● Extracted data:
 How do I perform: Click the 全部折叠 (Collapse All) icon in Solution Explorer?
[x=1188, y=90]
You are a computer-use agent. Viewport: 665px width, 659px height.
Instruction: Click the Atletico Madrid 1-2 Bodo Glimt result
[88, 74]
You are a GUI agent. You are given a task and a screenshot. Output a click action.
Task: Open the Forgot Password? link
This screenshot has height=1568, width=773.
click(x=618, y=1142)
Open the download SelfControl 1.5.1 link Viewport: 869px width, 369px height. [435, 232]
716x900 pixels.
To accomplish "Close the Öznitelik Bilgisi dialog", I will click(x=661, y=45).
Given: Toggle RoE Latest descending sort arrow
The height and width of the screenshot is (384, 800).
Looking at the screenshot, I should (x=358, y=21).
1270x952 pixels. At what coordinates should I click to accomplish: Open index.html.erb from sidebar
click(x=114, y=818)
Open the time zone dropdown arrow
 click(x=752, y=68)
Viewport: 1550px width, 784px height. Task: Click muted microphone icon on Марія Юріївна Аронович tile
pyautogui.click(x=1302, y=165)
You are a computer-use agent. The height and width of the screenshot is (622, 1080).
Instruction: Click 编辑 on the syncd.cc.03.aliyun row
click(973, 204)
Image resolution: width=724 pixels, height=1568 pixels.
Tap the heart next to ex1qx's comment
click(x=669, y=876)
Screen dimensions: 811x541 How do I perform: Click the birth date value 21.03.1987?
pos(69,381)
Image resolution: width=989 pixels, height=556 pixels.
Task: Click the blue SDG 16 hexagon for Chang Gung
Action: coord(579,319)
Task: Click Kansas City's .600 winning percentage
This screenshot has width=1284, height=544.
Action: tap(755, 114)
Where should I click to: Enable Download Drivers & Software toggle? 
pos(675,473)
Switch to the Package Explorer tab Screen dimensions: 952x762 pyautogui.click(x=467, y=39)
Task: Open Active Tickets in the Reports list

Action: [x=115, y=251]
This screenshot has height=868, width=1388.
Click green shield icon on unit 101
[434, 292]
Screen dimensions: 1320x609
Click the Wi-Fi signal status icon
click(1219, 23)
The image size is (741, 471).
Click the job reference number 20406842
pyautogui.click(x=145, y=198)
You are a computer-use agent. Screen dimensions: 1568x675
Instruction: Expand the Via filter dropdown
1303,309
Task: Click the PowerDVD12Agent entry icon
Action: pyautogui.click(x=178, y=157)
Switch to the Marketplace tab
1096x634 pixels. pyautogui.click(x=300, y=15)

● What is being asked: Could you copy the records from the very start through the line containing "click(x=618, y=1142)", replacing "screenshot" with "screen capture" and changing nothing else, and give only those lines?

● Task answer:
 How do I perform: Click the 全部折叠 (Collapse All) icon in Solution Explorer?
[x=1188, y=90]
You are a computer-use agent. Viewport: 665px width, 659px height.
Instruction: Click the Atletico Madrid 1-2 Bodo Glimt result
[88, 74]
You are a GUI agent. You are given a task and a screen capture. Output a click action.
Task: Open the Forgot Password? link
This screen capture has height=1568, width=773.
click(x=618, y=1142)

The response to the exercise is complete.